In Oman, Indian Farmers Fertiliser Cooperative Limited (IFFCO) and Krishak Bharati Cooperative Limited (KRIBHCO), along with Oman Oil Company SAOC (OOC) have established Oman India Fertiliser Company SAOC (OMIFCO) for urea project.
With the concept of reverse SEZ, the ministry has finalised two destinations for talks – Iran and Myanmar. However industry has suggested another destination Mozambique.
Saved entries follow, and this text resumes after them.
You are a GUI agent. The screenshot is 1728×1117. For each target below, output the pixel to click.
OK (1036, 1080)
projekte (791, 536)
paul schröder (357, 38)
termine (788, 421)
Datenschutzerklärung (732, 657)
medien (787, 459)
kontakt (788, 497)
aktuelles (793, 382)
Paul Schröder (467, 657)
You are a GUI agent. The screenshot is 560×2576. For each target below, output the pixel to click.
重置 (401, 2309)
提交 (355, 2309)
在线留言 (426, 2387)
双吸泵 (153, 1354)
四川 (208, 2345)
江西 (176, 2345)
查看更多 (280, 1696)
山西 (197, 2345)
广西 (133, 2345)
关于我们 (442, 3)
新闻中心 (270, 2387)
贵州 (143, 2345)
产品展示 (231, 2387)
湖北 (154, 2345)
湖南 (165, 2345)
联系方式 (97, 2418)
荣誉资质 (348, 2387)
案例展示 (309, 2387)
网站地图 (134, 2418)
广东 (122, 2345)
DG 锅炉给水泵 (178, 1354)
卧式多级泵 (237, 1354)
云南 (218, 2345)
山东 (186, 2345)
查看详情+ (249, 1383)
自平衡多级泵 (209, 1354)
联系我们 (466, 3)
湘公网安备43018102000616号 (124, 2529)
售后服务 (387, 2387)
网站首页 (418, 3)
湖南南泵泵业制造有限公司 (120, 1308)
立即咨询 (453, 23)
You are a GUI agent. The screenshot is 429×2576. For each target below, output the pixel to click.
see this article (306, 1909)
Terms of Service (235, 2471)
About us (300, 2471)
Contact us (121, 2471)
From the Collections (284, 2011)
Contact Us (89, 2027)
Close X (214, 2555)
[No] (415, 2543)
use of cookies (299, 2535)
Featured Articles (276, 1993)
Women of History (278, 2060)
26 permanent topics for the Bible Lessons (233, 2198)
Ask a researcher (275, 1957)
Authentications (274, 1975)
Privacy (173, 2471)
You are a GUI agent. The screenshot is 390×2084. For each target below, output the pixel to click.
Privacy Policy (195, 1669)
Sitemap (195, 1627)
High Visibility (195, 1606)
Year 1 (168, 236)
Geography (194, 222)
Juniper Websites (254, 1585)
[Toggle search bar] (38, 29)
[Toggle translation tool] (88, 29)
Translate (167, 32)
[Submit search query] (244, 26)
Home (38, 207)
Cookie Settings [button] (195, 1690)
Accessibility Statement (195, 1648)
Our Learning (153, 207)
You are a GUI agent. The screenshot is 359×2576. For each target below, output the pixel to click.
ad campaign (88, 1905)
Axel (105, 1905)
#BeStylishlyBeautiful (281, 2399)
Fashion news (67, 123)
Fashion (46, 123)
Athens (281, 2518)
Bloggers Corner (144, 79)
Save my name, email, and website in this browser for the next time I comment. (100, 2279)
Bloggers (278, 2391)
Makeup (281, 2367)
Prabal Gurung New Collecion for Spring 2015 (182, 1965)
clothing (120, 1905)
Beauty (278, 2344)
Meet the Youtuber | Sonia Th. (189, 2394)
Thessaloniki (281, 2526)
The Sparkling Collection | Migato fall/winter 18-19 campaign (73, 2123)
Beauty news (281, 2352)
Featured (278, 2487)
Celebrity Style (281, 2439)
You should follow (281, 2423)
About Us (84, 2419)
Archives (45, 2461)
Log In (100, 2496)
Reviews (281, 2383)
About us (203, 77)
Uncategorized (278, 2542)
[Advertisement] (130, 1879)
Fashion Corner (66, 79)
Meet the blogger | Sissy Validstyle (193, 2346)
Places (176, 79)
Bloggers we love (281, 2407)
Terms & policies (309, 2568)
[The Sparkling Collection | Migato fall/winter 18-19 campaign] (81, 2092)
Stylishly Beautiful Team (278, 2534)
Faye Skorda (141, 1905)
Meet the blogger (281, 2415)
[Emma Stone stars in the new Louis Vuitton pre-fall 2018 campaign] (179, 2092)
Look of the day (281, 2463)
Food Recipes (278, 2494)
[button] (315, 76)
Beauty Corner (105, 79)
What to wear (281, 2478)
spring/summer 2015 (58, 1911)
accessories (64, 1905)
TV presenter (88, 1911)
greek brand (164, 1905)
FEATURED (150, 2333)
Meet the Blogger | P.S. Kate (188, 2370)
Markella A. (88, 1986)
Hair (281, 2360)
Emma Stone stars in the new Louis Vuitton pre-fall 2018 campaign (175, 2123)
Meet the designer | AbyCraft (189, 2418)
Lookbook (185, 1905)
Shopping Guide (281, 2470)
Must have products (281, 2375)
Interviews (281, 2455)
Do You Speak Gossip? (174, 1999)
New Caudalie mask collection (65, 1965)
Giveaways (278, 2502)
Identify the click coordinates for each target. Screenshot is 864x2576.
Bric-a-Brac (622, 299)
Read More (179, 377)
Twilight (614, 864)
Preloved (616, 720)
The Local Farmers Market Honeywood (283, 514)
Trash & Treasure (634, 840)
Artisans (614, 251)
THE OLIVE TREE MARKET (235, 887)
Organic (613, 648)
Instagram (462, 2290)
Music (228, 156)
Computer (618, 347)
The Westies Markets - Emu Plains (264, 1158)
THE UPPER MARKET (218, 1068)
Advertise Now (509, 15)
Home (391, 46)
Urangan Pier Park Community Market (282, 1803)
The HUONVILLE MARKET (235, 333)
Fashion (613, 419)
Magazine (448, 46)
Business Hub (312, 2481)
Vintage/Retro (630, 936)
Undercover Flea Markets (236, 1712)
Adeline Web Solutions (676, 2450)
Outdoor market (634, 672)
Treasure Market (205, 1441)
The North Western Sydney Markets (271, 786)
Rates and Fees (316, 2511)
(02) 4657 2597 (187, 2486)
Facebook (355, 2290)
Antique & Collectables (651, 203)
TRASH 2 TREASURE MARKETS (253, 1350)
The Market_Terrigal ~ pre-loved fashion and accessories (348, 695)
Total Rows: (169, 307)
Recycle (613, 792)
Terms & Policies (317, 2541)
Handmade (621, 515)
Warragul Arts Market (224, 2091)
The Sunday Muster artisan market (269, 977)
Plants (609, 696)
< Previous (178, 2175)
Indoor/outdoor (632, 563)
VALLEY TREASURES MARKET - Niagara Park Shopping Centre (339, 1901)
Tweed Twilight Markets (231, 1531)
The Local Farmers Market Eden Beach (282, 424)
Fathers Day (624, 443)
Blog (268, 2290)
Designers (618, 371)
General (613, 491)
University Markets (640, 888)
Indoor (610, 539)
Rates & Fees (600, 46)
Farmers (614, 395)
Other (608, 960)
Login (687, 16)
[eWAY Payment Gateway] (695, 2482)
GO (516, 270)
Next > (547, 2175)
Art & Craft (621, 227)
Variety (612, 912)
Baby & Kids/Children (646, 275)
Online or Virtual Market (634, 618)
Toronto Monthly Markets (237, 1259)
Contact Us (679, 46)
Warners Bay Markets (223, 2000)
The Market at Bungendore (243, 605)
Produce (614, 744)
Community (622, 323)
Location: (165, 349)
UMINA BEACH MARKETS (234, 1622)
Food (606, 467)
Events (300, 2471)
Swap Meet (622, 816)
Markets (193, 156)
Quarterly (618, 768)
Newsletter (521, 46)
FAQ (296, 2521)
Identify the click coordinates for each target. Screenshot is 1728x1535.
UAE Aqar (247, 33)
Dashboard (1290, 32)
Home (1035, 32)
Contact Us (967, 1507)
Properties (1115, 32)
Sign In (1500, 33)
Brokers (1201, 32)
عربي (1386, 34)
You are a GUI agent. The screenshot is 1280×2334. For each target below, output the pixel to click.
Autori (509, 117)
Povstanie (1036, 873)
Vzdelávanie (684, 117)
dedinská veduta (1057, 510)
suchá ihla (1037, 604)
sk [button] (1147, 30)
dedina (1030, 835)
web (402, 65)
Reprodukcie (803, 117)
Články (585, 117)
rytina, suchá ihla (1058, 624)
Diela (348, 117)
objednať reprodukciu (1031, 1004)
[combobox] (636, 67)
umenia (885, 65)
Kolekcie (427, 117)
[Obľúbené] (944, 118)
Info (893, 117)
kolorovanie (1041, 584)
The common factor for all three destinations is the abundance of oil and gas resources, a key feedstock for petrochemicals and petroleum industry.
India is deficit in cheap energy source particularly natural gas and needs to depend more and more on fuels such as LNG. As per industry report, the local availability of gas which is priced around $ 4.5/mmbtu is very limited and unable to meet total demand of the industry and thus it has to depend on imported LNG which is available upwards at $15/mmbtu. On the international scenario with new discovery of shale gas in the USA and recent discoveries in Africa, the local gas prices in these countries are now between $2 to 3/mmbtu.